Stored data

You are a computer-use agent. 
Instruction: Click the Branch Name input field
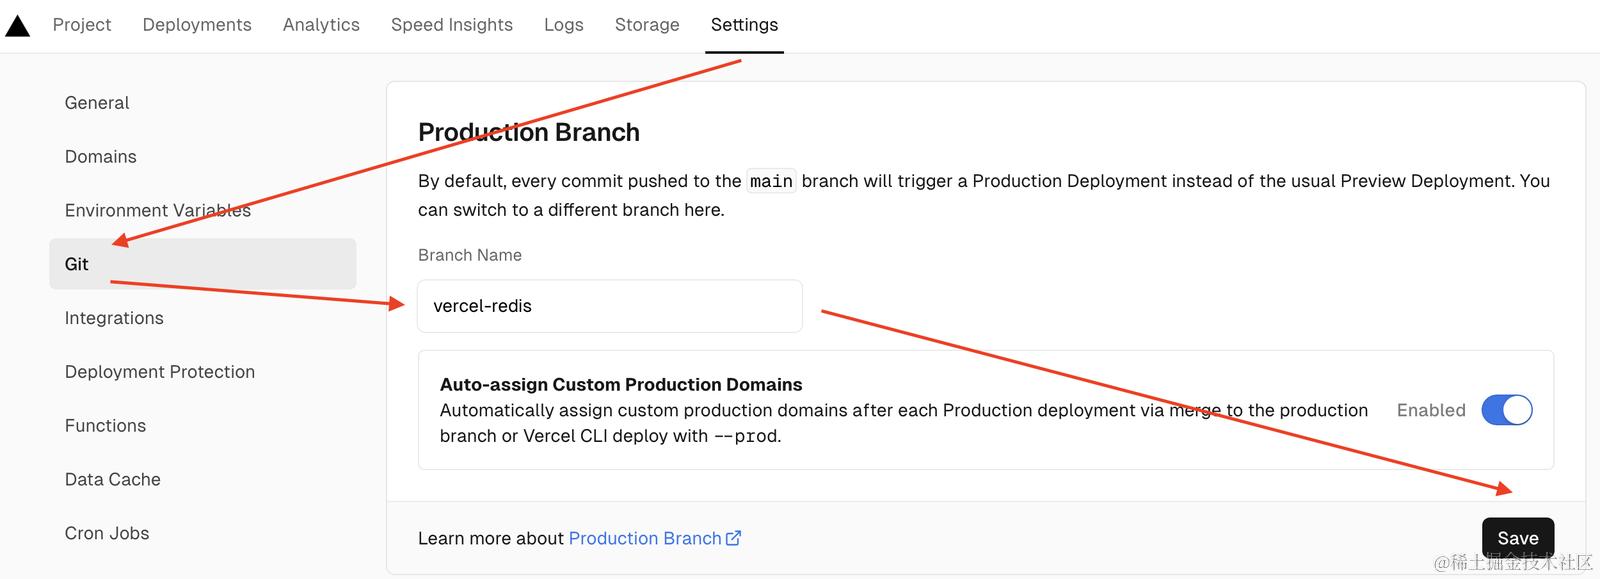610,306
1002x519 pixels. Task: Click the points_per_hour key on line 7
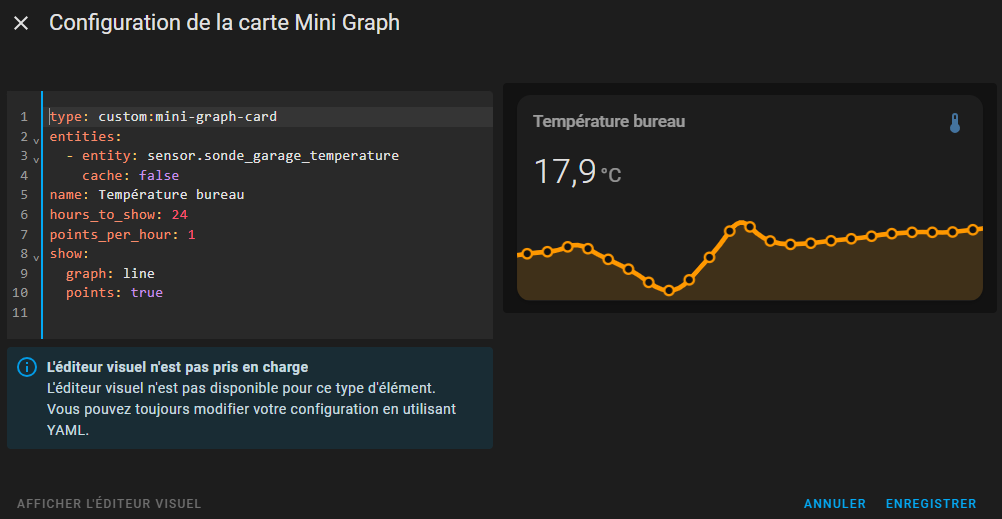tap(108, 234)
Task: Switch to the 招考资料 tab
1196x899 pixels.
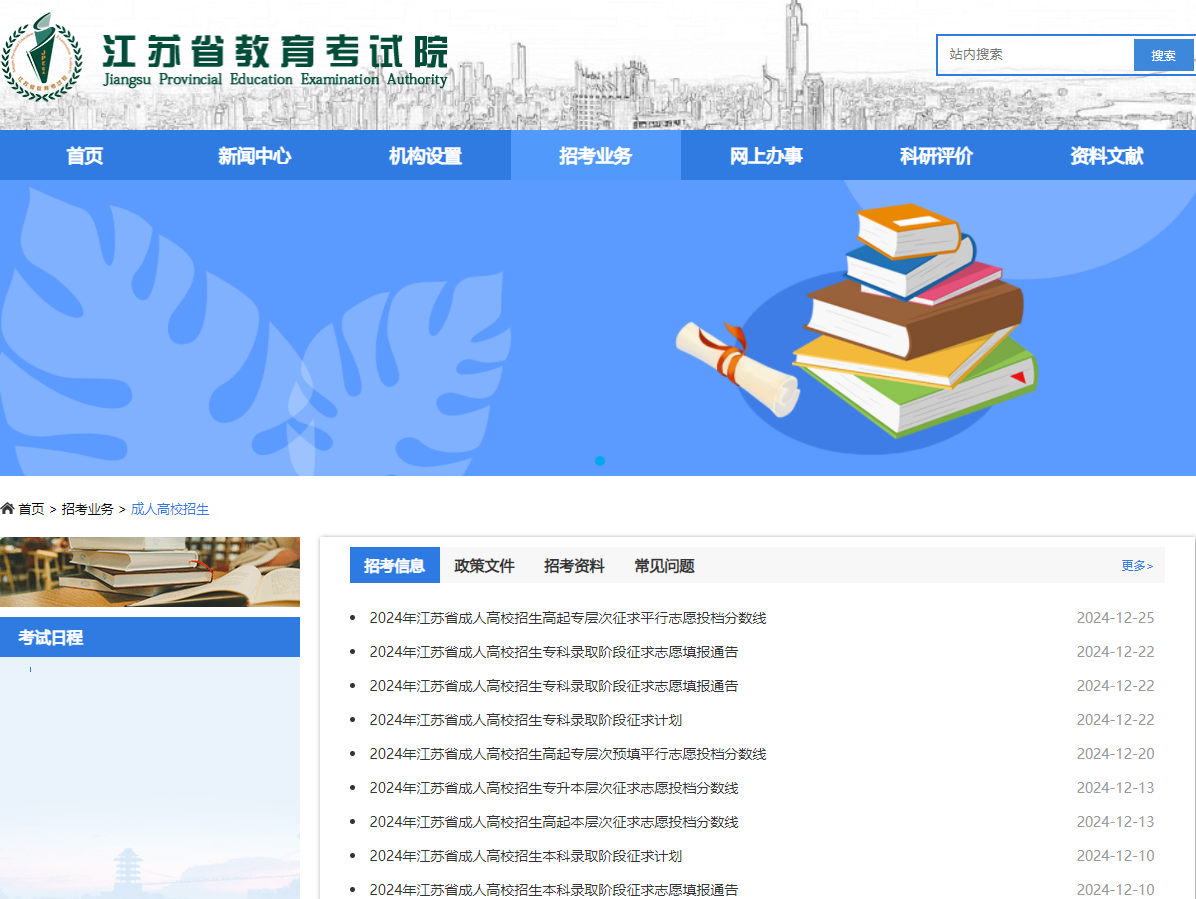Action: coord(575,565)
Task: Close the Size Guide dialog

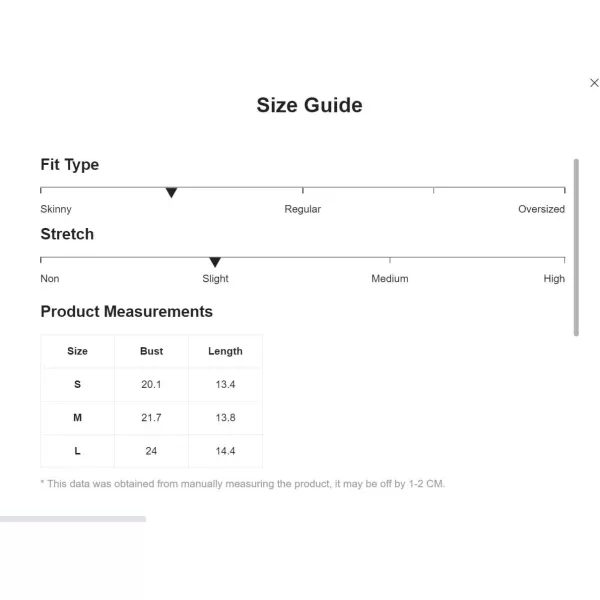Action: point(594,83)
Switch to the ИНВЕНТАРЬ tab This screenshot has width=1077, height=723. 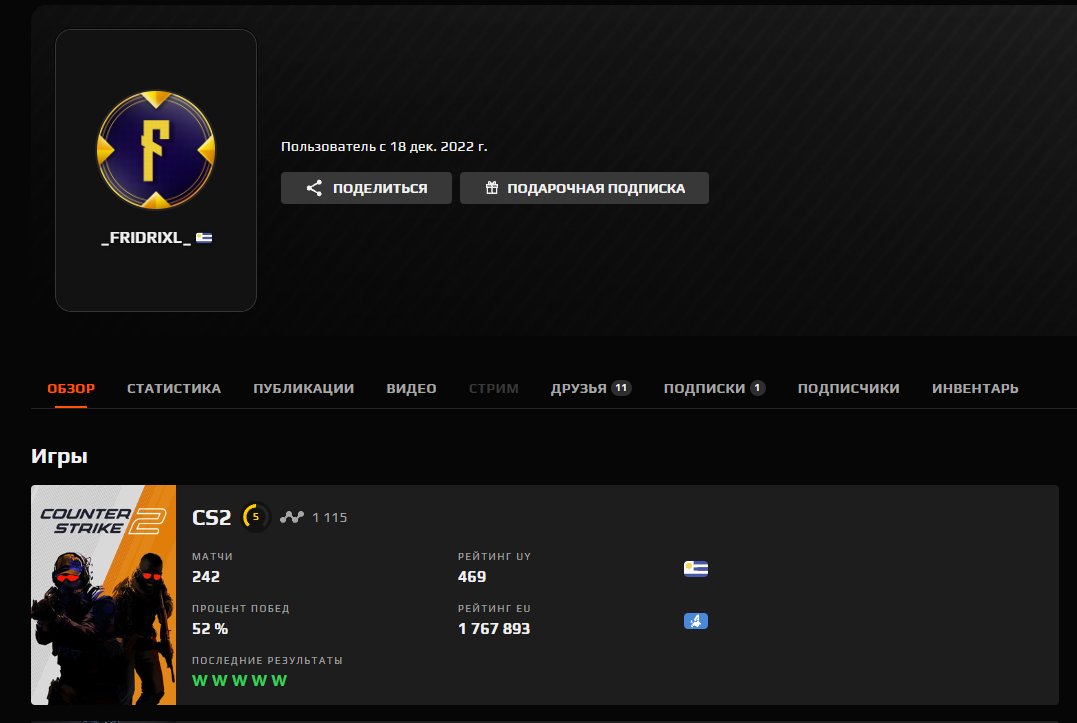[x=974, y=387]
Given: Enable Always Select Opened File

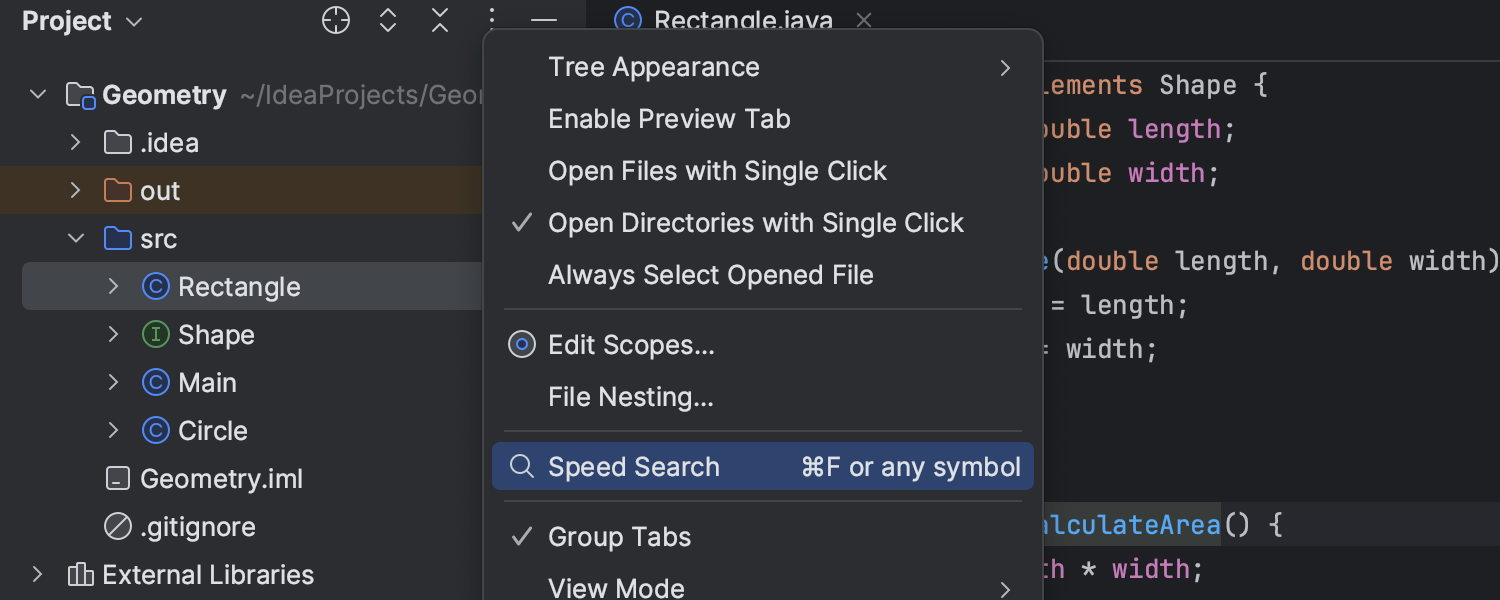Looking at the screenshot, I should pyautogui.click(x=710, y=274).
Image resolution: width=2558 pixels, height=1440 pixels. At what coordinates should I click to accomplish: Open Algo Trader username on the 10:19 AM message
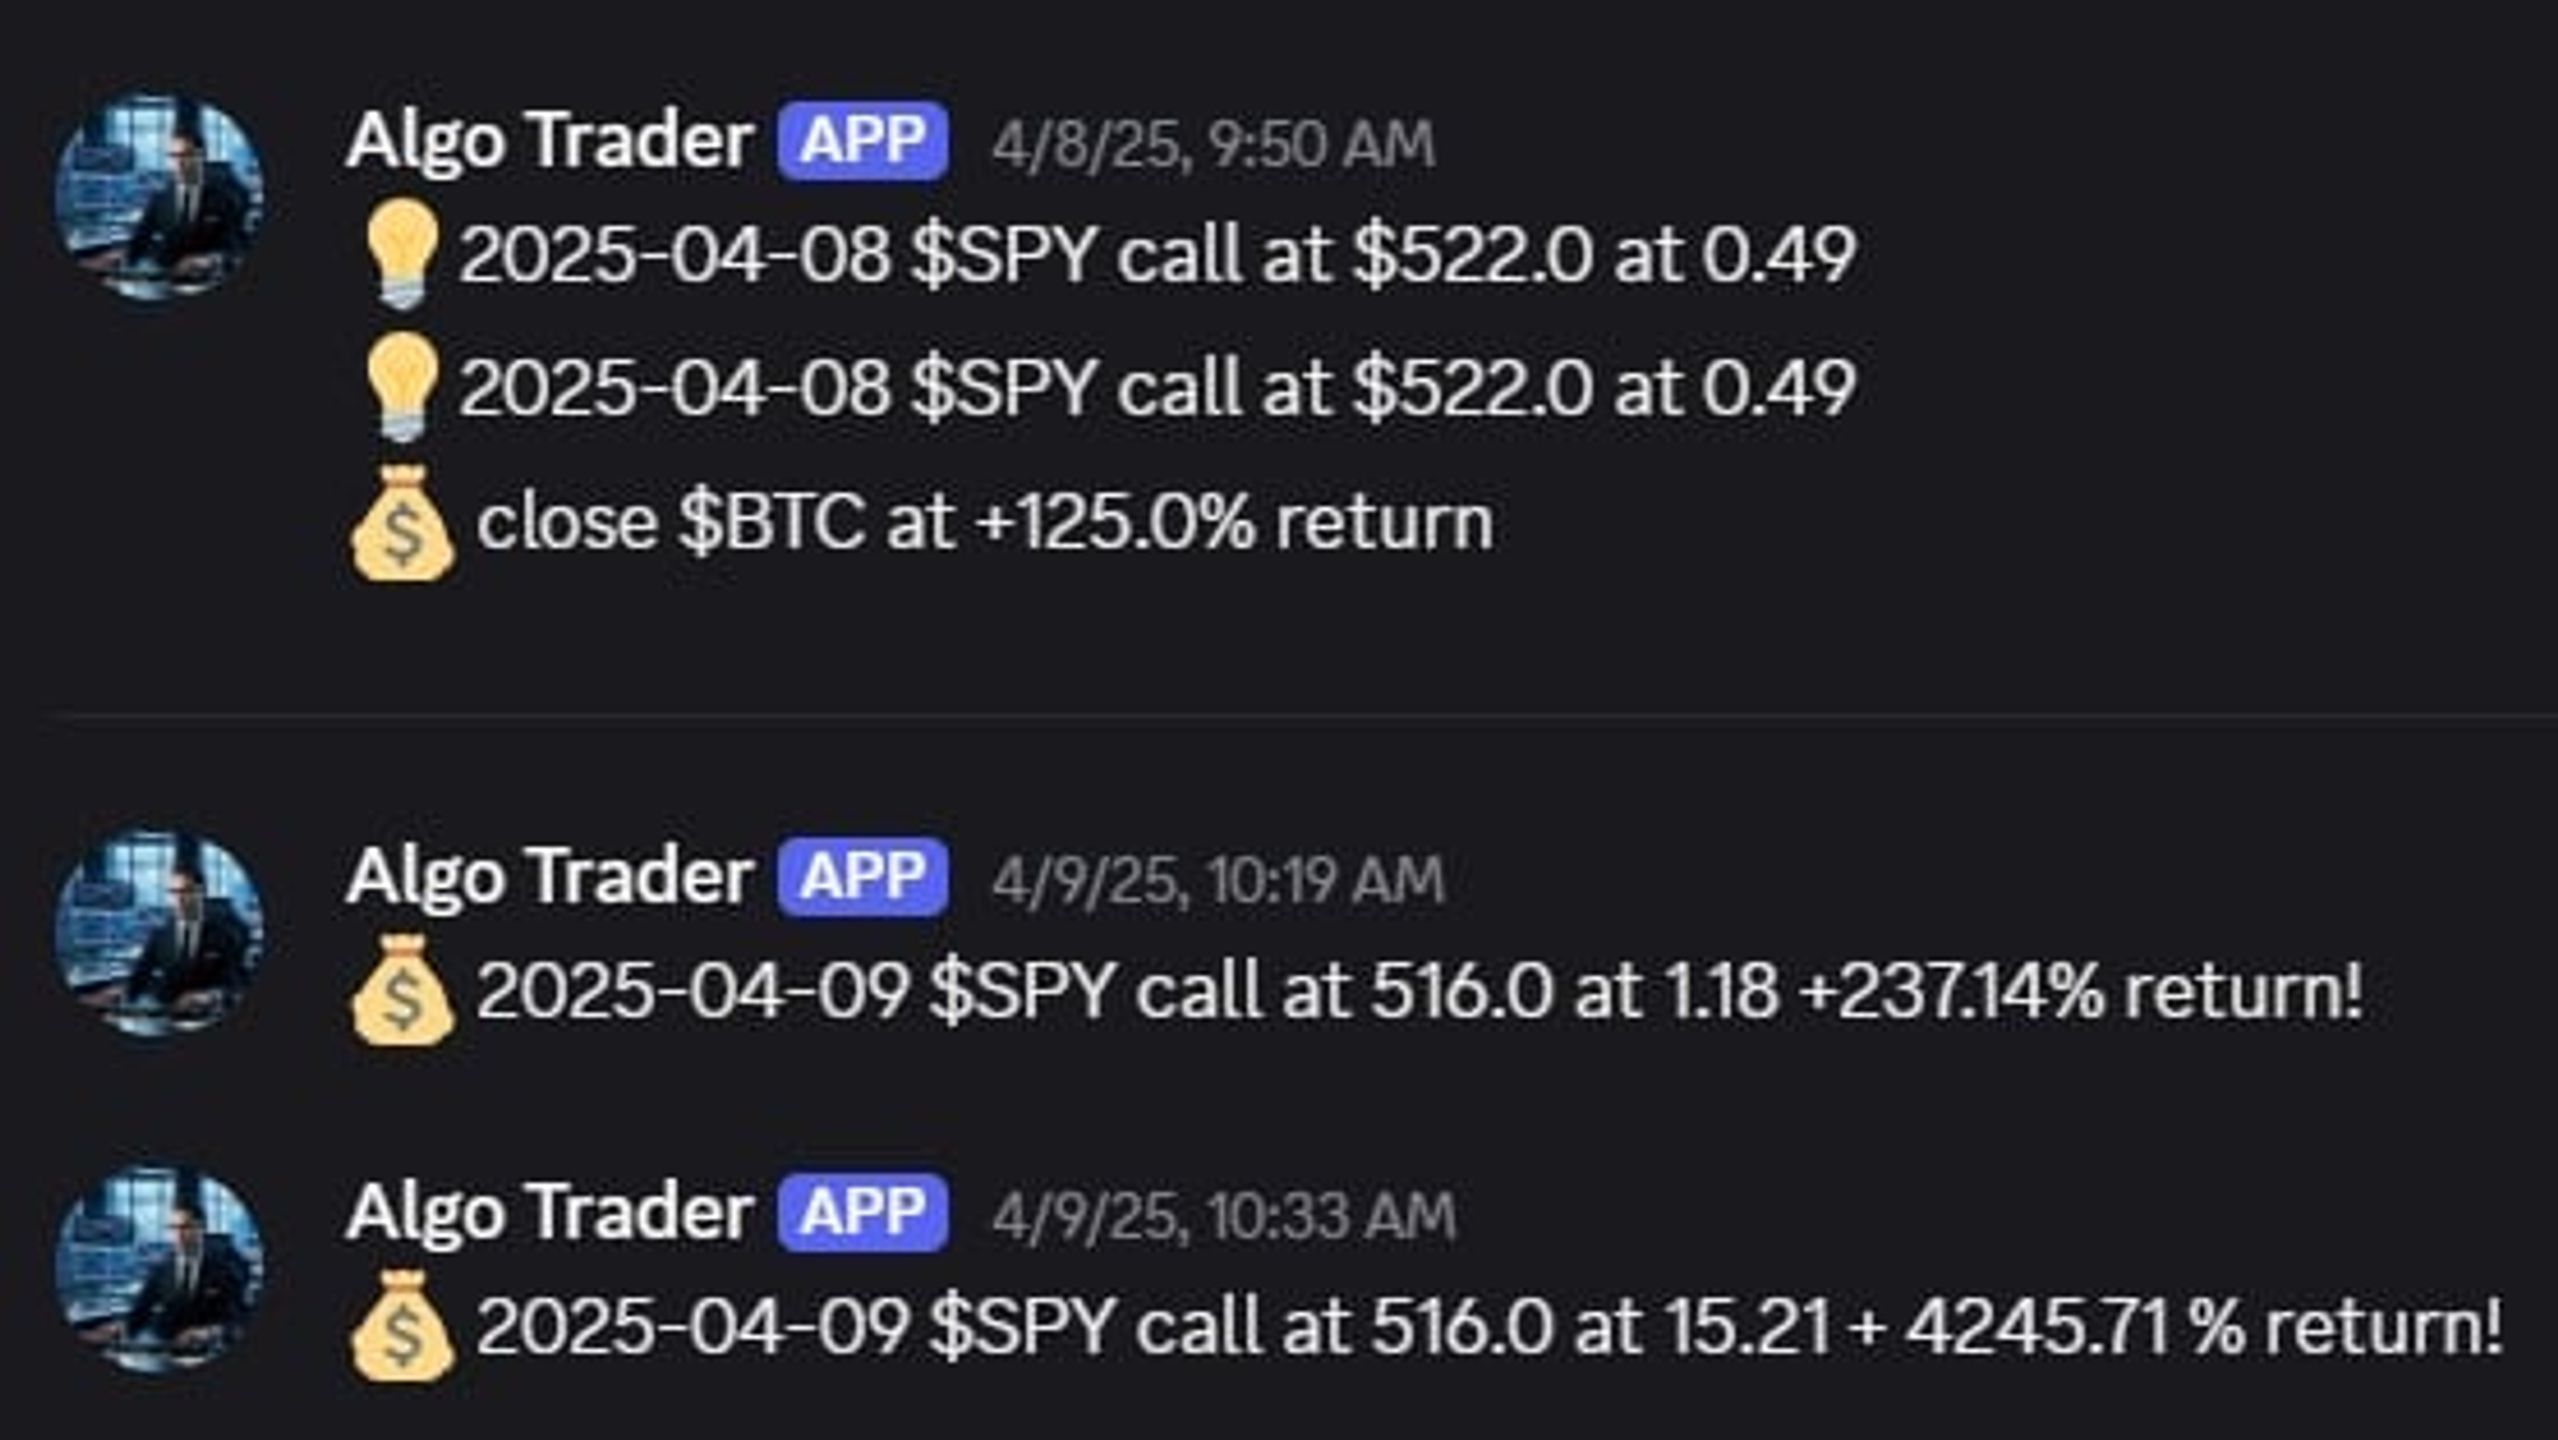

WHAT TO PRODUCE >> What is needed is an exact copy of only the lines from the line containing "Given: Enable Always Select Opened File" through the last line of the entries, inclusive, without the pictures.

TASK RESPONSE >>
Given: Enable Always Select Opened File

Looking at the screenshot, I should pyautogui.click(x=710, y=274).
Image resolution: width=2558 pixels, height=1440 pixels. At what coordinates should I click to accomplish: Open Algo Trader username on the 10:19 AM message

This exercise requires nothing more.